Balancing energy costs with environmental goals is becoming increasingly difficult, but there are a number of promising opportunities which will make the achievement of this balance possible. These opportunities are analyzed by the McIlvaine Company in its Power Plant Air Quality Decisions service.

The reality is that 50 percent of U.S. power is being produced in coal-fired plants. These plants are being rapidly equipped with pollution control equipment which makes these already inefficient plants less efficient. This is because of the power required to operate the pollution control equipment.

One solution is to replace the aging coal-fired plants with new ones. The problem is that there is so much resistance to new plants that utilities find it easier just to bring the existing plants into environmental compliance. The environment would be best served by replacement of the old plant with a new one. The net effect would be a big reduction in greenhouse gases and other pollutants.

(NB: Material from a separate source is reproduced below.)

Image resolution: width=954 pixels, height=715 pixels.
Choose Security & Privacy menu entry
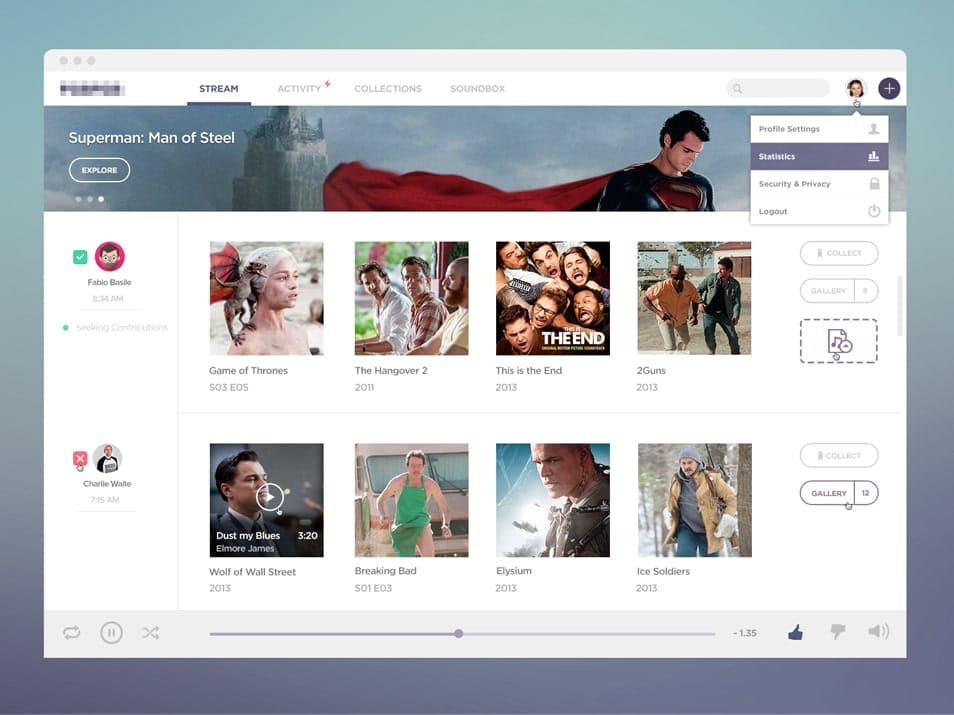pyautogui.click(x=818, y=184)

However, even if old plants are not replaced, a number of new technologies and concepts can make them much more efficient while reducing emissions to very low levels. One example is the manufacture of hydrochloric acid. Presently power plants either discharge this acid in the wastewater or install expensive wastewater treatment systems. Separating and capturing the HCI would not add significantly to the capital cost and would provide a by-product worth $200/ton.

An even bigger opportunity is for the utilities to convert this acid to calcium chloride and to sell it cheaply to the county in which the plant resides. This calcium chloride would be used to reduce the fugitive road dust in the county and would make the utility a net reducer of particulate.

New high temperature filters would allow coal plants to change their processes and produce much more waste heat. By locating ethanol and other operations requiring steam adjacent to the utilities, the greenhouse gas effect would be greatly reduced and the economics of power and steam would be enhanced.

It has long been recognized that there was a big potential for utilizing waste heat from coal plants. The reason they are high on the list of greenhouse producers is the inefficiency caused by the unused waste heat. The problem has been that there was no market for the waste heat. Now with the needs of ethanol producers that market exists. There are other energy intensive industries which can be co-located. Some of these industries have moved off shore because of energy costs. Now they can move back next to coal-fired plants and enjoy the synergies created by waste heat utilization.